A Refreshing Rebirth Beneath the Waves
While the aftermath of an El Niño event four decades ago devastated most of the corals around the Galápagos, recent research reveals the existence of flourishing coral sanctuaries in deeper oceanic realms near these equatorial islands.
The First Gem: Cacho De Coral
In April, marine experts identified an untouched deep coral reef in the region named “Cacho De Coral.” Situated atop an underwater volcanic ridge, this reef spans roughly 250 meters.
A Second, Greater Revelation
By October 26, another research crew brought to light an even more expansive reef, stretching an impressive 800 meters, equivalent to the length of eight football fields.
Given the alarming rate at which coral reefs are degrading worldwide, primarily due to climate change, these revelations from the depths of the Galápagos Islands Marine Reserve serve as a beacon of positivity.

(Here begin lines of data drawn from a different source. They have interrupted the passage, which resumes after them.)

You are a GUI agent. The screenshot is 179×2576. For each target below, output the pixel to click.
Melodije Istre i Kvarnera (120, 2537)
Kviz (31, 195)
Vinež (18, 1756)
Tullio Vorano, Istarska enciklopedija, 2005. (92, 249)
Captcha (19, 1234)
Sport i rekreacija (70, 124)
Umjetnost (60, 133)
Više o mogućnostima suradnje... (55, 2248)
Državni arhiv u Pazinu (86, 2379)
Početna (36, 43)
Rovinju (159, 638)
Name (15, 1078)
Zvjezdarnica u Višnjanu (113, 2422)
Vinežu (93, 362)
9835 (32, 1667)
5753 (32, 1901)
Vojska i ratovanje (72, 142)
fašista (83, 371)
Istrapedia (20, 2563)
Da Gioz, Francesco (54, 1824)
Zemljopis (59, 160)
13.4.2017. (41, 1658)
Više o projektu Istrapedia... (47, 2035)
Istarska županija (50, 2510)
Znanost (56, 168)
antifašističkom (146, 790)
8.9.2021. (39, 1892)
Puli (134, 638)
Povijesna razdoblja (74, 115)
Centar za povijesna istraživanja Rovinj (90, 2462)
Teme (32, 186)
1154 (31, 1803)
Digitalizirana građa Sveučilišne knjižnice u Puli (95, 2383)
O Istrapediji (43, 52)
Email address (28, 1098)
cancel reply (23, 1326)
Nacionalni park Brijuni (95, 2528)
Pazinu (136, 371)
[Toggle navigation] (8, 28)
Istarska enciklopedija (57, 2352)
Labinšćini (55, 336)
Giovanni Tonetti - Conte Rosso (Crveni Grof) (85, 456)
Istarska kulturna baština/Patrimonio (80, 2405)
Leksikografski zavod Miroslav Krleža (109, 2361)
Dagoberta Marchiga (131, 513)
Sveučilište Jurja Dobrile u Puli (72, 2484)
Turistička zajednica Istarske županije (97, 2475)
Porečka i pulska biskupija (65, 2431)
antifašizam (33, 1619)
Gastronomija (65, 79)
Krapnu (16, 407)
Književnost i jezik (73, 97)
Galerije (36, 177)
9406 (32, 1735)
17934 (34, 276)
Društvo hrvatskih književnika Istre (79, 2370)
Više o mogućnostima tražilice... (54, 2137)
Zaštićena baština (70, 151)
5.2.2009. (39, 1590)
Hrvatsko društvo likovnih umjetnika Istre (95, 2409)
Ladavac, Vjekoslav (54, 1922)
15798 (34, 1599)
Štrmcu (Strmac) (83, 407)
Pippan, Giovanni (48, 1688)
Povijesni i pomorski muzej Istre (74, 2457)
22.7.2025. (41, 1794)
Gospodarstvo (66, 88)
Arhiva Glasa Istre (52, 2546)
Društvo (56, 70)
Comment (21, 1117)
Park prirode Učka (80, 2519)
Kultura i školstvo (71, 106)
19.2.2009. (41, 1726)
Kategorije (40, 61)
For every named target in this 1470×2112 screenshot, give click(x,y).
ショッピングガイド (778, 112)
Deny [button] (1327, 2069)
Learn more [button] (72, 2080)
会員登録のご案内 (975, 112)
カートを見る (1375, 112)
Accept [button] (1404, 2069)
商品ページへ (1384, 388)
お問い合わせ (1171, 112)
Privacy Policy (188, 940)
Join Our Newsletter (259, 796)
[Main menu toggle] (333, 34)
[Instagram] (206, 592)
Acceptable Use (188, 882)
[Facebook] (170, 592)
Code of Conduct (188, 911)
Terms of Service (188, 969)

Remarkably, these underwater marvels remain unaffected by human activities and the immediate repercussions of rising sea temperatures.
A Serendipitous Find with SuBastian
Oceanographer Stuart Banks and his team embarked on a month-long sea journey to explore these marine wonders, leveraging a remotely operated robot named SuBastian. While navigating through the Galápagos Islands Marine Reserve, besides visiting Cacho De Coral, they were elated to chance upon the second, larger reef.
Describing the unexpected find, Banks, affiliated with the Charles Darwin Research Station on Santa Cruz Island, commented, “It’s akin to discovering a basement in your own home filled with awe-inspiring treasures.”
Cold, Deep and Preserved
These newfound coral havens, positioned up to 420 meters beneath the ocean surface, benefit from their cooler environment, as noted by the Schmidt Ocean Institute based in Palo Alto, Calif. Unlike their counterparts thriving in sunlit, warmer waters which are more vulnerable to climate change effects, these deep-sea corals prosper in dimmer, colder areas.
Spotting such expansive living coral territories is a rarity, and their intricate ecosystems often necessitate closer inspections to unveil their hidden inhabitants. Expressing his excitement, Banks shared, “Witnessing these coral expanses for the first time is always a profound experience.”